(PAGE TEXT begins)
Raspberries are usually classified as ever bearing and summer bearing. The former produce fruit well into fall; the later produce only once in summer. By waiting until winter to prune, you not only insure gathering in a full harvest regardless of your variety, but it is much easier to tell living canes from the spent canes as you cut.
On a winter day when temperatures are above freezing, being working on your raspberries by removing last year’s dead canes to the ground. If you find it tricky to tell if a cane is still viable, nick the stalk. If it appears dried out or brown, it’s dead. If it comes up green or moist, it is still alive. Once you have finished removing all of the dead canes, you should be left with several tall, new canes ready to produce fruit in the coming months.
If you are growing your canes in a trellised environment, carefully tie each cane on the horizontal to your trellis, taking care not to snap the canes. Once you have tied your canes in place, trim out the first few buds at the tip of the branch, cutting to just above a strong, fat bud. This is counter-intuitive to most pruning recommendations I make, but this type of tipping will encourage more buds to open, and those buds will produce flowers, followed by luscious fruit! Raspberry canes, unlike long-lived woody trees, last for only one season, so they can withstand this kind of pruning trickery.
Blueberries may be high or low bushing. They may be deciduous or evergreen (or even something in between). They may fruit early in the summer, smack-dab in the middle or toward the end of the season. Regardless, pruning is pretty much the same for all of them.
On a non-icy winter day when all but the evergreen blueberries reveal their bare branching structure, begin by removing any weak, spindly shoots, taking them off to the ground or to where they meet up with a stronger branch. As well, remove any dead, broken or rubbing branches. (Use the scratch test described in the raspberry section to determine if a branch is still alive.) On new, young plants this may leave you with just a couple of shoots, and you may not get much fruit that first year. But, patience will pay off. Removing these weak shoots and encouraging the strong ones will pay off in the years ahead. If you don’t do it, odds are your plant will be a scraggly, non-producer for many years.
(PAGE TEXT ends)
(DATA begins)
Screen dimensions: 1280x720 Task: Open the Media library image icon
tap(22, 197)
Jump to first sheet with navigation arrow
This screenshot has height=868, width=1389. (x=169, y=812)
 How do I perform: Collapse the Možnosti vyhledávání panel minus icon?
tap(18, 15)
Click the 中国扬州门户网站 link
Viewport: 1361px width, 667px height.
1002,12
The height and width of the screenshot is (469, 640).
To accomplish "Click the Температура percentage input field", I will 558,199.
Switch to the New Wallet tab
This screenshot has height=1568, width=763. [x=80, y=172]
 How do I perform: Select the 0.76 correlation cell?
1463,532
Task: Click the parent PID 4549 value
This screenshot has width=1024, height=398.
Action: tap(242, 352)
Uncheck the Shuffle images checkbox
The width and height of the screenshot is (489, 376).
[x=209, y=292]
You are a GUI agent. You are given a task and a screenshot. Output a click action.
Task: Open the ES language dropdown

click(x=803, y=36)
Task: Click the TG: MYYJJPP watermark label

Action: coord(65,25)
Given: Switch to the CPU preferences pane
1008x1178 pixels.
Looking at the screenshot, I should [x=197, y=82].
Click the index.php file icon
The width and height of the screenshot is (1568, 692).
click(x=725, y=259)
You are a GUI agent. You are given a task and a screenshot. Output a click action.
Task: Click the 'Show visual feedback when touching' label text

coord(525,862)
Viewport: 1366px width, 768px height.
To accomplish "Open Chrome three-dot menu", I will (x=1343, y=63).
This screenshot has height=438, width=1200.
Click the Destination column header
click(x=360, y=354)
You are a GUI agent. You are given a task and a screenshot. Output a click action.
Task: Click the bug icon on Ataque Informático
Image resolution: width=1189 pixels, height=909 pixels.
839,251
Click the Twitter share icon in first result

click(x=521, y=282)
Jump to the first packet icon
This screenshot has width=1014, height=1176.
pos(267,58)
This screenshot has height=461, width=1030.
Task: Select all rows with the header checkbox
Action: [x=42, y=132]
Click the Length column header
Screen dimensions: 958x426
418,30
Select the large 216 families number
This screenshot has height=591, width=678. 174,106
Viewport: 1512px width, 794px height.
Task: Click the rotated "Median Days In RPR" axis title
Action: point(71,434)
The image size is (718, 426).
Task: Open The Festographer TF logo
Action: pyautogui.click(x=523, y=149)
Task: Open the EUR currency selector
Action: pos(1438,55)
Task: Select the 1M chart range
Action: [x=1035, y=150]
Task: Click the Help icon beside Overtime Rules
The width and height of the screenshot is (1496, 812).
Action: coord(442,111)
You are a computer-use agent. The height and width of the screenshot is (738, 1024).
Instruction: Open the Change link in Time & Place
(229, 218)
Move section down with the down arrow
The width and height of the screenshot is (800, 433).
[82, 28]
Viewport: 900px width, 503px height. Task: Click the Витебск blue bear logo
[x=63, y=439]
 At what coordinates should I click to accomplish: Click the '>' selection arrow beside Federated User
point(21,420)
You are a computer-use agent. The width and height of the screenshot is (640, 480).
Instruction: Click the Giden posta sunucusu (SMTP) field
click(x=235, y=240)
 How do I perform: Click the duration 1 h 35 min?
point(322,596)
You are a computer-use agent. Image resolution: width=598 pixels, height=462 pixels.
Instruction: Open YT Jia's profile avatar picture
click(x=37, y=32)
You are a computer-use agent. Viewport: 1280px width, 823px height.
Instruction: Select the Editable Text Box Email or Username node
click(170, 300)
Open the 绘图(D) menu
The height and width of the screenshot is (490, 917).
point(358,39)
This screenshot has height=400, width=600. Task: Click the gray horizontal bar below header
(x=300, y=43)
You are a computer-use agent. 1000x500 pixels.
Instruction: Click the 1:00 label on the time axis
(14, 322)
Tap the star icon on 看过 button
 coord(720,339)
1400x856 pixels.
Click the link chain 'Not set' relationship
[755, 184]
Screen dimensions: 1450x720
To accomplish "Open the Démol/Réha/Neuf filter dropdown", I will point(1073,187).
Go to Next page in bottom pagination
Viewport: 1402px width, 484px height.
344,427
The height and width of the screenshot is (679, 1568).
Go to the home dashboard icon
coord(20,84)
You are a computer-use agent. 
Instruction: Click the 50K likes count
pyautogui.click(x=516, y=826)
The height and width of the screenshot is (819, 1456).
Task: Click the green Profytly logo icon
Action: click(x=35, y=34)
(DATA ends)
#### ASSIGNMENT 1
According to the pruning text, how long do raspberry canes last?
#### ASSIGNMENT 2
In the pruning text, transcribe the part that opens with the words containing "On a winter" and closes with "the coming months.".

#### ANSWER SPACE 1
Only one season.

#### ANSWER SPACE 2
On a winter day when temperatures are above freezing, being working on your raspberries by removing last year’s dead canes to the ground. If you find it tricky to tell if a cane is still viable, nick the stalk. If it appears dried out or brown, it’s dead. If it comes up green or moist, it is still alive. Once you have finished removing all of the dead canes, you should be left with several tall, new canes ready to produce fruit in the coming months.